- _WHAT YOU WILL DO_: Copy out the entries below, renaming "computer-use agent" to "screen-control agent" wherever it occurs and leaving all other text unchanged.

(Excerpt from a dataset)
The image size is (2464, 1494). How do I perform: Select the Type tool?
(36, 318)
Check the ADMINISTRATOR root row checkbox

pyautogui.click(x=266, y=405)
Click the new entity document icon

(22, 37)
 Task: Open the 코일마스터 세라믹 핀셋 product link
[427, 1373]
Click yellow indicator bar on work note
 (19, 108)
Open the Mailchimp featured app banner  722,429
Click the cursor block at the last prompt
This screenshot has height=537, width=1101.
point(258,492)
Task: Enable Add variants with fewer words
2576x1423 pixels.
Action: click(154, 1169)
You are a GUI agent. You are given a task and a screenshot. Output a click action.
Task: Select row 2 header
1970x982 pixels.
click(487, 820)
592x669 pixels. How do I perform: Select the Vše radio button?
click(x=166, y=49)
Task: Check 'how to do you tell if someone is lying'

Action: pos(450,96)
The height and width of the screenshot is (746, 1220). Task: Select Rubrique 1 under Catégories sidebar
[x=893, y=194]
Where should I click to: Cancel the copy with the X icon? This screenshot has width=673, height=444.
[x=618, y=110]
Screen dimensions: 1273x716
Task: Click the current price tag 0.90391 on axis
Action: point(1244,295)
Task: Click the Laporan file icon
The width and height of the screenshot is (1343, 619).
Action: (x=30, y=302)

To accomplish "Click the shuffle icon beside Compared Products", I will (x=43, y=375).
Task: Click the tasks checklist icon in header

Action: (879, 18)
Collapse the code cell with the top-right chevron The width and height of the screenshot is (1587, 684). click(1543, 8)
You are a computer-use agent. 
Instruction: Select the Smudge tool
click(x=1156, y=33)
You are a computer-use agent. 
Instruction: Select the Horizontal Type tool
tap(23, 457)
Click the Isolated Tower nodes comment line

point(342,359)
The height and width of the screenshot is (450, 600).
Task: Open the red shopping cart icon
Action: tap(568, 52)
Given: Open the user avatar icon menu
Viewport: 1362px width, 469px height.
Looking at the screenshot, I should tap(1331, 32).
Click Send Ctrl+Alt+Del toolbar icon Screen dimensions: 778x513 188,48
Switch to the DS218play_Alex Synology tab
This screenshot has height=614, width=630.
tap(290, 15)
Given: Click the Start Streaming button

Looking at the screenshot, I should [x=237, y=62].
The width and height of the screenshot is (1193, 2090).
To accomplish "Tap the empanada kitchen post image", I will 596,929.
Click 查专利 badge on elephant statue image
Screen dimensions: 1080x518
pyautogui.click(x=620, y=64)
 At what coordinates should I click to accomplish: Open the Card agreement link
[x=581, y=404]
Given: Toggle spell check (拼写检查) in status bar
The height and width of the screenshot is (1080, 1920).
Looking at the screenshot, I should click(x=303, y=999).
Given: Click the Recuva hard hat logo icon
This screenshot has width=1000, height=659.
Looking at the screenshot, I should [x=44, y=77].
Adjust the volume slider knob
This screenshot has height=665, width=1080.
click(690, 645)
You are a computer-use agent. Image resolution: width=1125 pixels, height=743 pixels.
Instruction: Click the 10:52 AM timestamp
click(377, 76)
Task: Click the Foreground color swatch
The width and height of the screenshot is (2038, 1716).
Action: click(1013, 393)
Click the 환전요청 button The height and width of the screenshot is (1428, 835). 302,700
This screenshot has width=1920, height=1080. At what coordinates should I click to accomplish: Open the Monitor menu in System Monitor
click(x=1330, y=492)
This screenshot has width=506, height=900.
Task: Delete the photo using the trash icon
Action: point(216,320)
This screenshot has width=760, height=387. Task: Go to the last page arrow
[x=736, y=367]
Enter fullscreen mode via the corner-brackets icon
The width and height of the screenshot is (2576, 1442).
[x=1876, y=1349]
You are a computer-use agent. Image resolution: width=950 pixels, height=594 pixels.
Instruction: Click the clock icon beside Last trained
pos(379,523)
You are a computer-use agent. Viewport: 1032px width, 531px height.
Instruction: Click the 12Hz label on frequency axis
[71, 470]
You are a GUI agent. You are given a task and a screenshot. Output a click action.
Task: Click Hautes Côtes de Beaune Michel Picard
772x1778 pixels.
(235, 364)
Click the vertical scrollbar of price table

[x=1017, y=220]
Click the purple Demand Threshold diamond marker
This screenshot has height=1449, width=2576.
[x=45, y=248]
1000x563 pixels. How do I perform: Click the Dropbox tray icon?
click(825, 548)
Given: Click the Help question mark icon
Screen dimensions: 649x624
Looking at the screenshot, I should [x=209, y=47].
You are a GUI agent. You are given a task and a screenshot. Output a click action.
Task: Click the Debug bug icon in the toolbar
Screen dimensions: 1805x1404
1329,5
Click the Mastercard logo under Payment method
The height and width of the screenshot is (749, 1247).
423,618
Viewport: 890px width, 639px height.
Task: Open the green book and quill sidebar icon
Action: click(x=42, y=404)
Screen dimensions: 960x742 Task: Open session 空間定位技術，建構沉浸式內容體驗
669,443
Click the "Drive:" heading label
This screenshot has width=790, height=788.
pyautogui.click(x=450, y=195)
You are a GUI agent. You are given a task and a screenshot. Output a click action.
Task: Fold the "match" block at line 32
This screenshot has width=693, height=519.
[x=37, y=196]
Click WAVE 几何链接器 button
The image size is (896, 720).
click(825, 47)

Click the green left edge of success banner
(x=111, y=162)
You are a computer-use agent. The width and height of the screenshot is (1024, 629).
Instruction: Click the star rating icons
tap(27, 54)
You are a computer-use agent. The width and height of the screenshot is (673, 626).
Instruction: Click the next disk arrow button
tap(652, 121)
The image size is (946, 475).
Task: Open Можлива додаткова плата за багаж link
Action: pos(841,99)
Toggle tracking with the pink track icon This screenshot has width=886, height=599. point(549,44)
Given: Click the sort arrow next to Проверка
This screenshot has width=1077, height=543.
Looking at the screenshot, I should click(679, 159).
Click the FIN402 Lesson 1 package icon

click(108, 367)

- _OUTPUT OF THE EXERCISE_:
The image size is (2464, 1494). How do I perform: Select the Type tool?
(36, 318)
Check the ADMINISTRATOR root row checkbox

pyautogui.click(x=266, y=405)
Click the new entity document icon

(22, 37)
 Task: Open the 코일마스터 세라믹 핀셋 product link
[427, 1373]
Click yellow indicator bar on work note
 (19, 108)
Open the Mailchimp featured app banner  722,429
Click the cursor block at the last prompt
This screenshot has height=537, width=1101.
point(258,492)
Task: Enable Add variants with fewer words
2576x1423 pixels.
Action: click(154, 1169)
You are a GUI agent. You are given a task and a screenshot. Output a click action.
Task: Select row 2 header
1970x982 pixels.
click(487, 820)
592x669 pixels. How do I perform: Select the Vše radio button?
click(x=166, y=49)
Task: Check 'how to do you tell if someone is lying'

Action: pos(450,96)
The height and width of the screenshot is (746, 1220). Task: Select Rubrique 1 under Catégories sidebar
[x=893, y=194]
Where should I click to: Cancel the copy with the X icon? This screenshot has width=673, height=444.
[x=618, y=110]
Screen dimensions: 1273x716
Task: Click the current price tag 0.90391 on axis
Action: point(1244,295)
Task: Click the Laporan file icon
The width and height of the screenshot is (1343, 619).
Action: (x=30, y=302)

To accomplish "Click the shuffle icon beside Compared Products", I will (x=43, y=375).
Task: Click the tasks checklist icon in header

Action: (879, 18)
Collapse the code cell with the top-right chevron The width and height of the screenshot is (1587, 684). click(1543, 8)
You are a screen-control agent. 
Instruction: Select the Smudge tool
click(x=1156, y=33)
You are a screen-control agent. 
Instruction: Select the Horizontal Type tool
tap(23, 457)
Click the Isolated Tower nodes comment line

point(342,359)
The height and width of the screenshot is (450, 600).
Task: Open the red shopping cart icon
Action: tap(568, 52)
Given: Open the user avatar icon menu
Viewport: 1362px width, 469px height.
Looking at the screenshot, I should tap(1331, 32).
Click Send Ctrl+Alt+Del toolbar icon Screen dimensions: 778x513 188,48
Switch to the DS218play_Alex Synology tab
This screenshot has height=614, width=630.
tap(290, 15)
Given: Click the Start Streaming button

Looking at the screenshot, I should [x=237, y=62].
The width and height of the screenshot is (1193, 2090).
To accomplish "Tap the empanada kitchen post image", I will 596,929.
Click 查专利 badge on elephant statue image
Screen dimensions: 1080x518
pyautogui.click(x=620, y=64)
 At what coordinates should I click to accomplish: Open the Card agreement link
[x=581, y=404]
Given: Toggle spell check (拼写检查) in status bar
The height and width of the screenshot is (1080, 1920).
Looking at the screenshot, I should click(x=303, y=999).
Given: Click the Recuva hard hat logo icon
This screenshot has width=1000, height=659.
Looking at the screenshot, I should [x=44, y=77].
Adjust the volume slider knob
This screenshot has height=665, width=1080.
click(690, 645)
You are a screen-control agent. Image resolution: width=1125 pixels, height=743 pixels.
Instruction: Click the 10:52 AM timestamp
click(377, 76)
Task: Click the Foreground color swatch
The width and height of the screenshot is (2038, 1716).
Action: click(1013, 393)
Click the 환전요청 button The height and width of the screenshot is (1428, 835). 302,700
This screenshot has width=1920, height=1080. At what coordinates should I click to accomplish: Open the Monitor menu in System Monitor
click(x=1330, y=492)
This screenshot has width=506, height=900.
Task: Delete the photo using the trash icon
Action: point(216,320)
This screenshot has width=760, height=387. Task: Go to the last page arrow
[x=736, y=367]
Enter fullscreen mode via the corner-brackets icon
The width and height of the screenshot is (2576, 1442).
[x=1876, y=1349]
You are a screen-control agent. Image resolution: width=950 pixels, height=594 pixels.
Instruction: Click the clock icon beside Last trained
pos(379,523)
You are a screen-control agent. Viewport: 1032px width, 531px height.
Instruction: Click the 12Hz label on frequency axis
[71, 470]
You are a GUI agent. You are given a task and a screenshot. Output a click action.
Task: Click Hautes Côtes de Beaune Michel Picard
772x1778 pixels.
(235, 364)
Click the vertical scrollbar of price table

[x=1017, y=220]
Click the purple Demand Threshold diamond marker
This screenshot has height=1449, width=2576.
[x=45, y=248]
1000x563 pixels. How do I perform: Click the Dropbox tray icon?
click(825, 548)
Given: Click the Help question mark icon
Screen dimensions: 649x624
Looking at the screenshot, I should [x=209, y=47].
You are a GUI agent. You are given a task and a screenshot. Output a click action.
Task: Click the Debug bug icon in the toolbar
Screen dimensions: 1805x1404
1329,5
Click the Mastercard logo under Payment method
The height and width of the screenshot is (749, 1247).
423,618
Viewport: 890px width, 639px height.
Task: Open the green book and quill sidebar icon
Action: click(x=42, y=404)
Screen dimensions: 960x742 Task: Open session 空間定位技術，建構沉浸式內容體驗
669,443
Click the "Drive:" heading label
This screenshot has width=790, height=788.
pyautogui.click(x=450, y=195)
You are a GUI agent. You are given a task and a screenshot. Output a click action.
Task: Fold the "match" block at line 32
This screenshot has width=693, height=519.
[x=37, y=196]
Click WAVE 几何链接器 button
The image size is (896, 720).
click(825, 47)

Click the green left edge of success banner
(x=111, y=162)
You are a screen-control agent. The width and height of the screenshot is (1024, 629).
Instruction: Click the star rating icons
tap(27, 54)
You are a screen-control agent. The width and height of the screenshot is (673, 626).
Instruction: Click the next disk arrow button
tap(652, 121)
The image size is (946, 475).
Task: Open Можлива додаткова плата за багаж link
Action: pos(841,99)
Toggle tracking with the pink track icon This screenshot has width=886, height=599. point(549,44)
Given: Click the sort arrow next to Проверка
This screenshot has width=1077, height=543.
Looking at the screenshot, I should click(679, 159).
Click the FIN402 Lesson 1 package icon

click(108, 367)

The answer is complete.